Получалось грубо, и он несколько струхнул. Но виду не подал. Таких, как Фалеев, можно брать только нахрапом...
Щербаков вышел, чуть покачиваясь, стараясь двигаться по идеальной прямой. Длинный коридор уводил его в глубь малининской квартиры. Сундуки, велосипеды на стене, ниши... Он толкнул какую-то дверь с матовым стеклом, очутился в полукруглой комнате. Там было полукруглое окно, скошенный потолок с темными потеками, стены, заставленные книжными полками. Посредине овальный стол карельской березы, подле него высокое кресло, обтянутое малиновым бархатом. Желтый свет голой лапочки делал все тусклым, пыльным.
На полу у окна прислонены были три небольших холста. Перед ними на четвереньках ползал Челюкин.

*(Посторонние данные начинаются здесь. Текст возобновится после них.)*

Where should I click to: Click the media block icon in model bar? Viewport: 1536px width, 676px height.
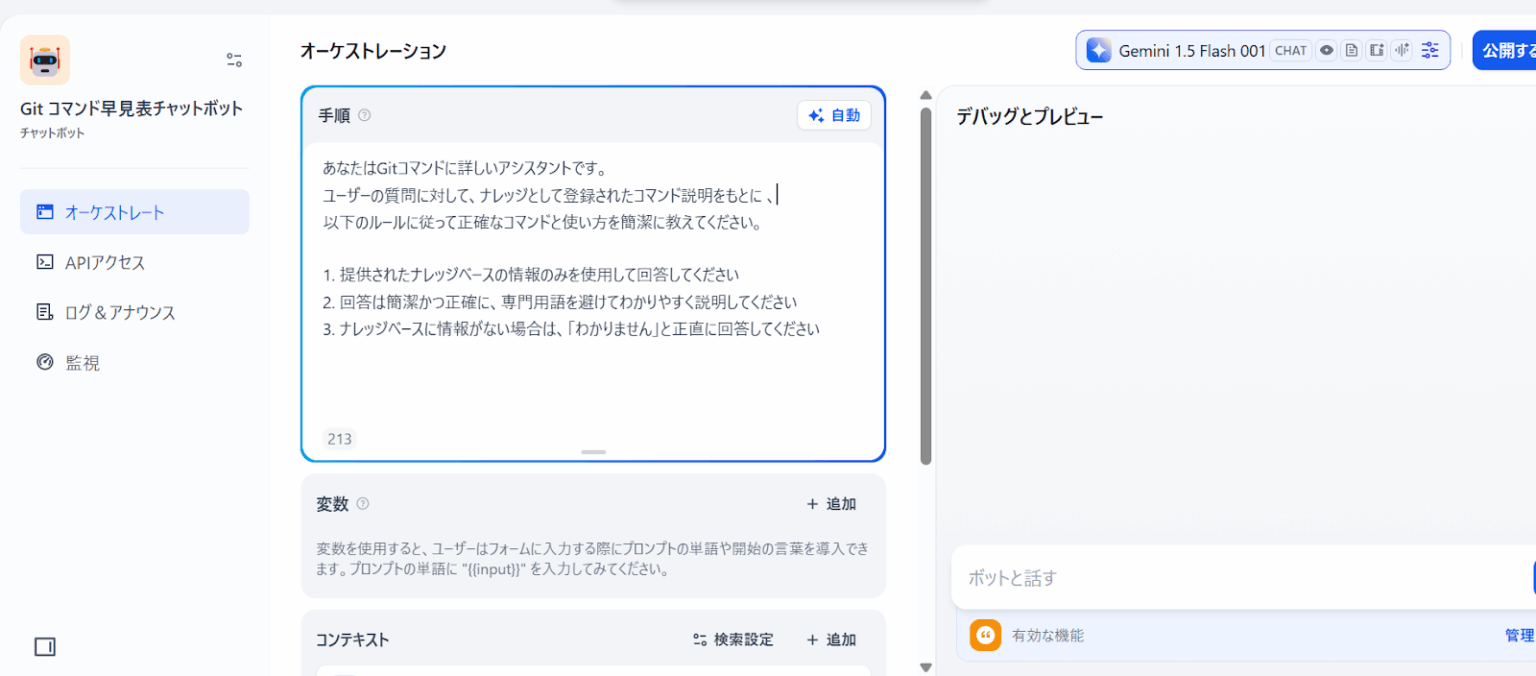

- Вот вы где, - сказал Щербаков.
Челюкин не ответил. Шлепая руками, он передвигался от одной картины к другой, умиленно сопел, пофыркивал, похожий на черного пуделя.
Портрет девушки, портрет старухи, дачный интерьер - все три вещи исполнены красиво, легко, с той чуть детской угловатостью, которая отличала малининский рисунок. Щербаков хорошо знал эту соблазнительную манеру, которой он долго подражал и от которой еле избавился.
Челюкин отполз, приладил фотоаппарат, сделал несколько снимков с картин.
- Чего вы пачкаетесь? - сказал Щербаков. - Все и без вас будет заснято. Фалеев позаботится. Альбомы изготовит, монографии будут. Улицу назовут.
Фотовспышка молниево высветила дальние углы, следы ног на пыльном полу. Щербаков обиделся: Челюкин даже не взглянул на него.
- И что это в них такого вы обнаружили? - ядовито спросил Щербаков. Такие Малинин пек одну за другой. - Из-за Челюкина Щербаков покинул поминки, надерзил Фалееву, а этот Челюкин и в ус не дует. - Улицы Петрова-Водкина нет, улиц Лентулова нет, а улица Малинина будет. Очень он подходит для классика. Всех устраивает.
Челюкин, пыхтя, поднялся, отряхнул колени, сказал кротко:
- Напрасно вы... Малинин - великий человек.
- Ух ты! Чем же он великий? Да еще человек! Если художник, то, слава богу, у нас есть мерки. Великий - это Врубель. Великий - Пикассо. Щербаков тонко усмехнулся. - Так что не будем заниматься приписками. Мастер он хороший...
- Вы кто, художник? - спросил Челюкин.
- Да. И что? - с вызовом начал Щербаков. - Я-то как раз объективен. А вы кто, фотограф?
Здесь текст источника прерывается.